CARJAGER - 21 avr. 2020

À la fin des années 1950, les voitures de format compact, notamment importées d’Europe, rencontrent un succès inédit aux États-Unis. Les grands constructeurs nationaux décident de répliquer à l’américaine en lançant chacun leur petit modèle. Chevrolet présente alors son innovante et jolie Corvair. Malgré cela, des négligences quant à la sécurité et, surtout, un livre à l’immense popularité la prenant pour bouc émissaire lui porteront un coup dont elle ne se relèvera pas.

Bousculer les habitudes…

C’est une véritable frénésie de l’automobile qui s’empare des États-Unis après la Seconde Guerre Mondiale. Les modèles des grandes firmes n’en finissent plus de s’allonger, de s’élargir au point d’en arriver à une surabondance de chrome, d’ailerons d’aile arrière toujours plus hauts et de combinaisons improbables de couleurs acidulées. Au milieu de ce tumulte se distinguent pourtant des modèles de petites dimensions qui tirent leur épingle du jeu en attirant des clients recherchant plus de simplicité, d’économie ou une seconde voiture. Nash, AMC, mais surtout Volkswagen, Fiat ou Renault rencontrent un certain succès à contre-courant des tendances du Pays de l’Oncle Sam et ont dégagé un marché quasiment inexploré jusqu’ici.  

Edward N. Cole, ingénieur en chef devenu patron de Chevrolet l’a bien compris et voit dans les petites autos européennes un avenir rationnel de l’automobile américaine. Le tout à l’arrière est alors le procédé en vogue pour gagner en habitabilité. Le bureau d’études de Chevrolet planche alors sur une solution technique inédite pour une voiture américaine : l’implantation à l’arrière d’un 6 cylindres à plat en aluminium refroidi par air. La ligne, quant à elle, se veut moderne et particulièrement attrayante. Cole croit dur comme fer en son bébé et n’hésite pas à faire monter la sauce dès 1957, une fois le prototype définitif réalisé. Suite à cela, les autres constructeurs donnèrent un coup de collier à la conception de leurs modèles compacts afin de pouvoir les sortir pour l’année-modèle 1960. 

La nouvelle petite Chevrolet apparaît le 2 octobre 1959 sous le nom de Corvair, combinaison de Corvette et de Bel-Air, modèles à succès de la marque de Detroit, et repris d’un concept-car de 1954. Parmi les nouveaux modèles compacts concoctés par les fameux « Big Three » que sont Chrysler, Ford et General Motors, la Corvair est la toute première à apparaître sur le marché.
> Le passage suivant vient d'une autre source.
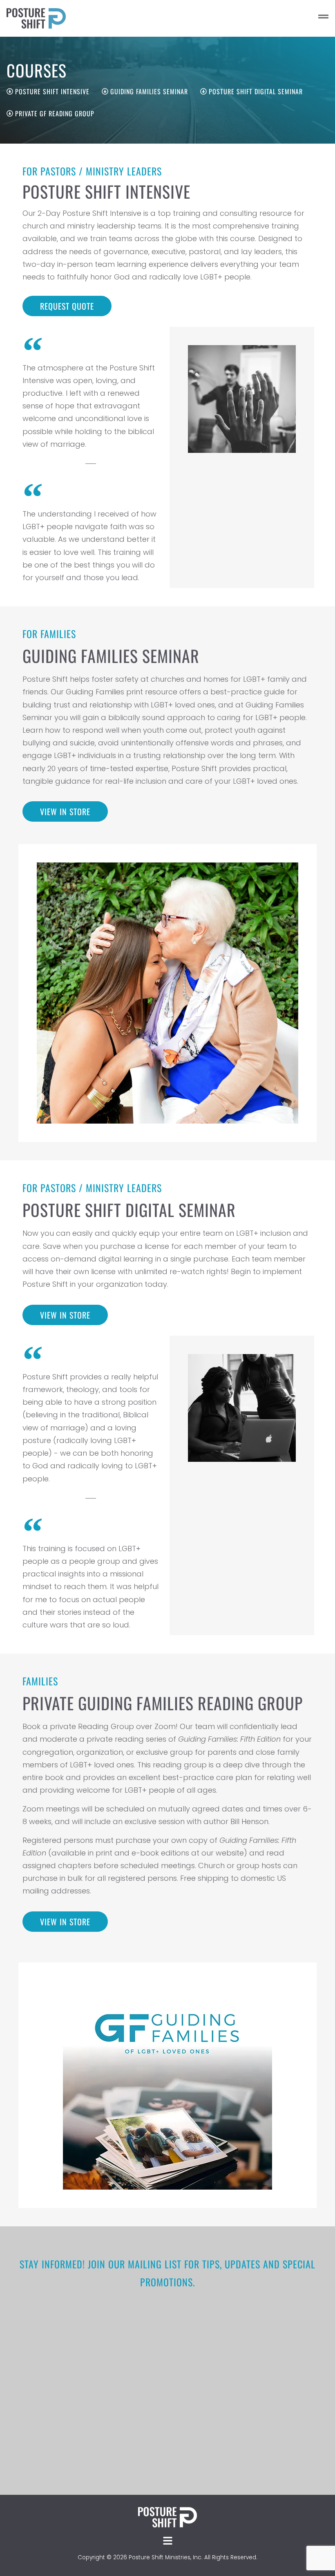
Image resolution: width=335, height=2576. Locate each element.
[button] (302, 18)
Cet événement, aidé par une architecture mécanique encore insolite vaut même à Edward Cole de faire la une du célébrissime hebdomadaire américain Time le 5 octobre 1959. Première arrivée, première servie, la Corvair suscite énormément d’intérêt au point de voir quelques 35 000 clients se présenter dans les showrooms du pays dès les premières semaines. Le magazine Motor Trend lui décerna même son prix de “Voiture de l’Année” pour 1960.   

…et les repères !

Les voitures à moteur arrière ne sont toutefois pas réputées pour leur tenue de route et les journalistes-essayeurs ayant pris le volant de la Chevrolet Corvair lui ont remarqué une très nette tendance à survirer. Chevrolet le justifie, entre autres, par un mauvais gonflage des pneumatiques. Les tambours de frein sous-dimensionnés et mal ventilés complètent également un bilan plus que moyen au chapitre de la sécurité. À Détroit la réplique ne se fait pas attendre et Ford dégaine sa Falcon tandis que le groupe Chrysler sort sa Valiant. Munies d’un moteur avant, elles attirent une clientèle toujours attirée par la nouveauté, mais peu disposée à voir ses habitudes chamboulées. 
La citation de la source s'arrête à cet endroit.